**Problem details:** Pull out every line below that contains the word "Task", and copy each one in full.
### Data lines
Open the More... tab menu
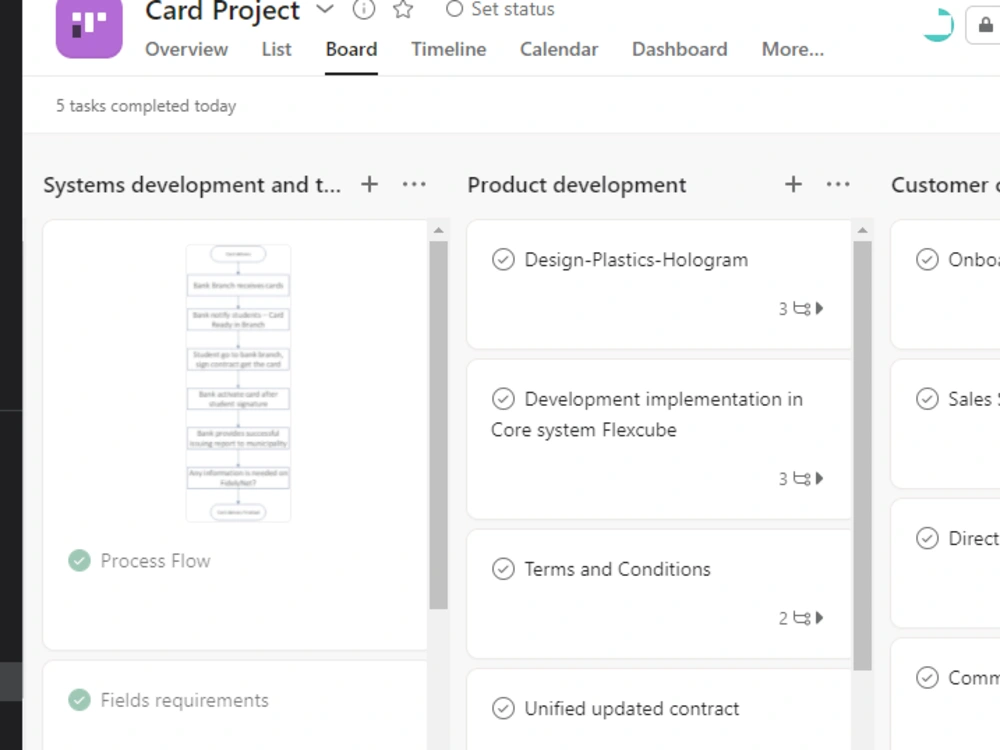This screenshot has height=750, width=1000. (792, 49)
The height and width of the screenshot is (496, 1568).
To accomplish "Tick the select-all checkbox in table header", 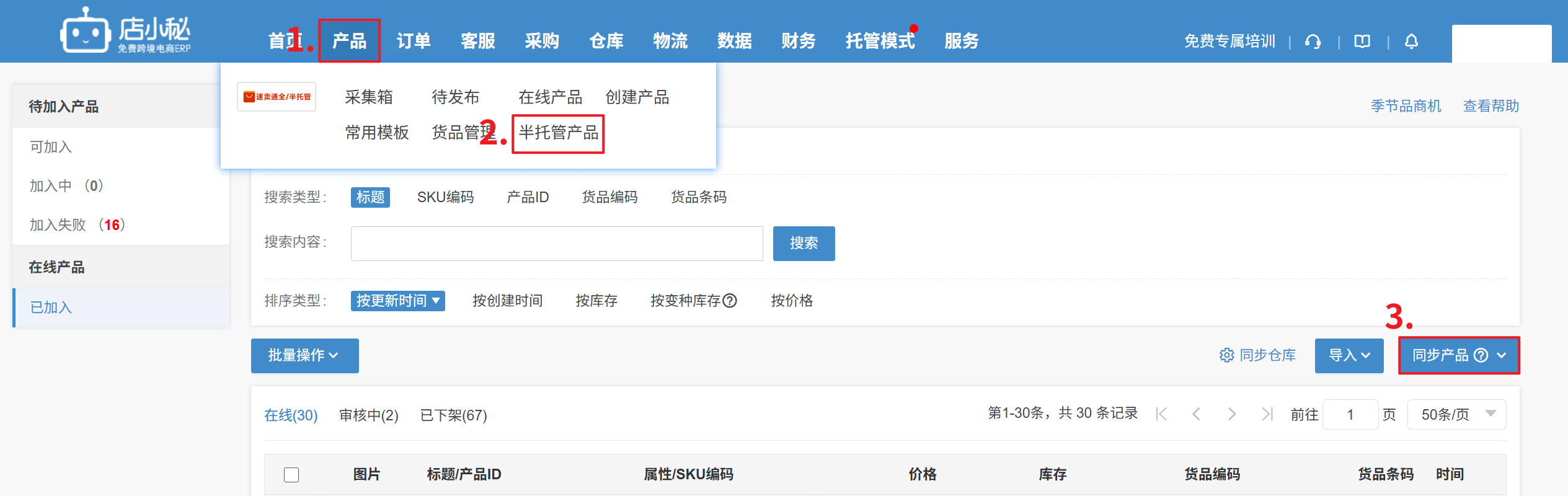I will click(291, 475).
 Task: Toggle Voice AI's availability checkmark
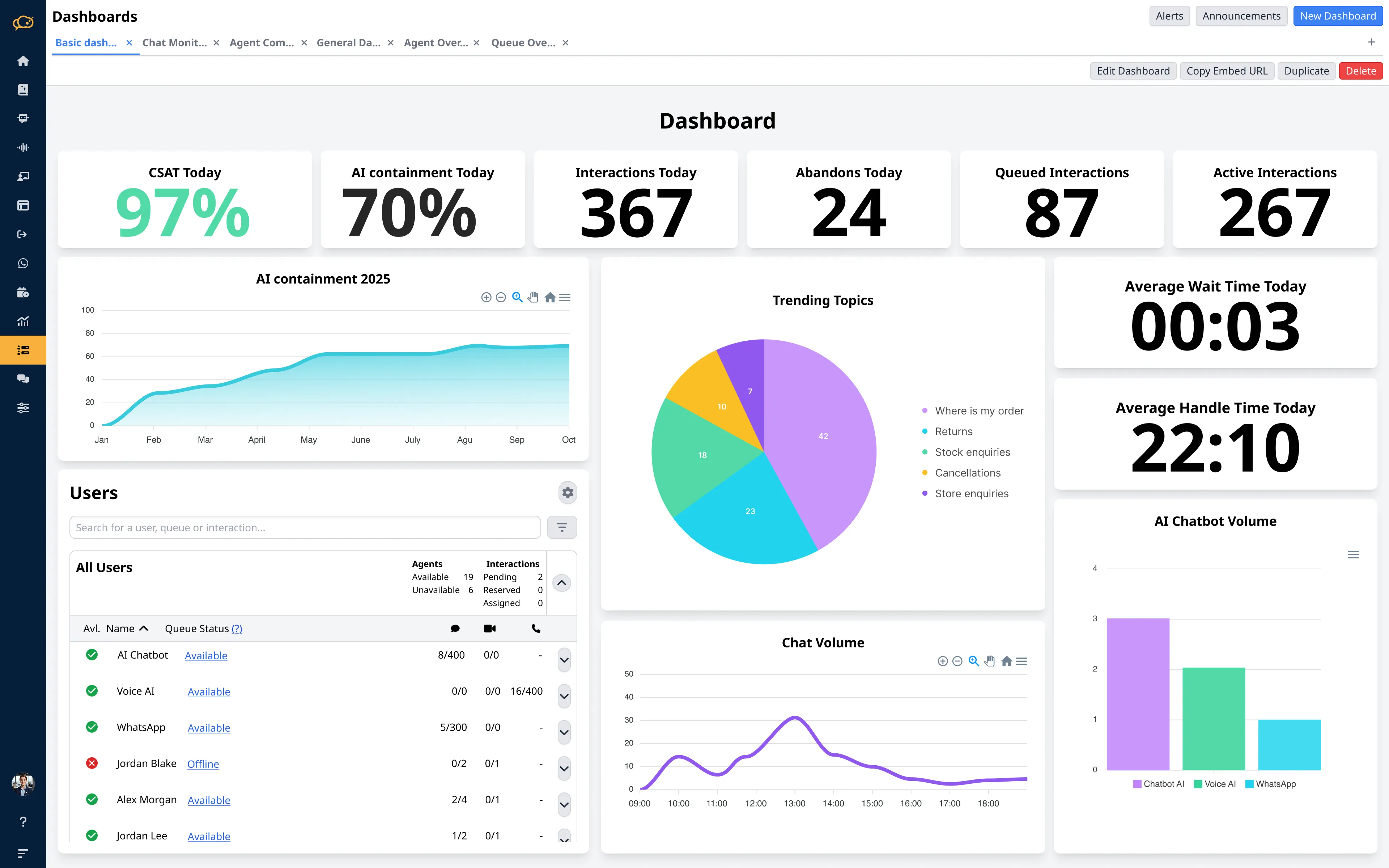(x=92, y=691)
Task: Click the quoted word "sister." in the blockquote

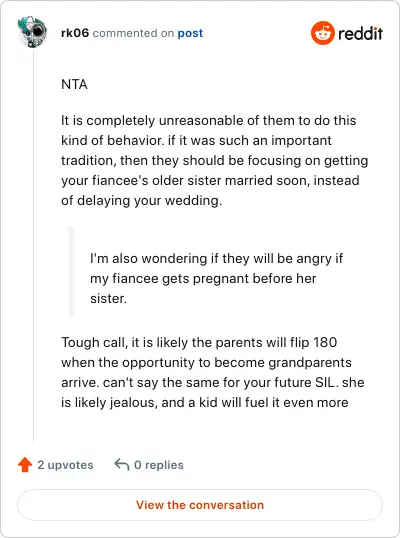Action: (x=108, y=299)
######
**Expected answer:**
 Task: Toggle Voice AI's availability checkmark
Task: Click the quoted word "sister." in the blockquote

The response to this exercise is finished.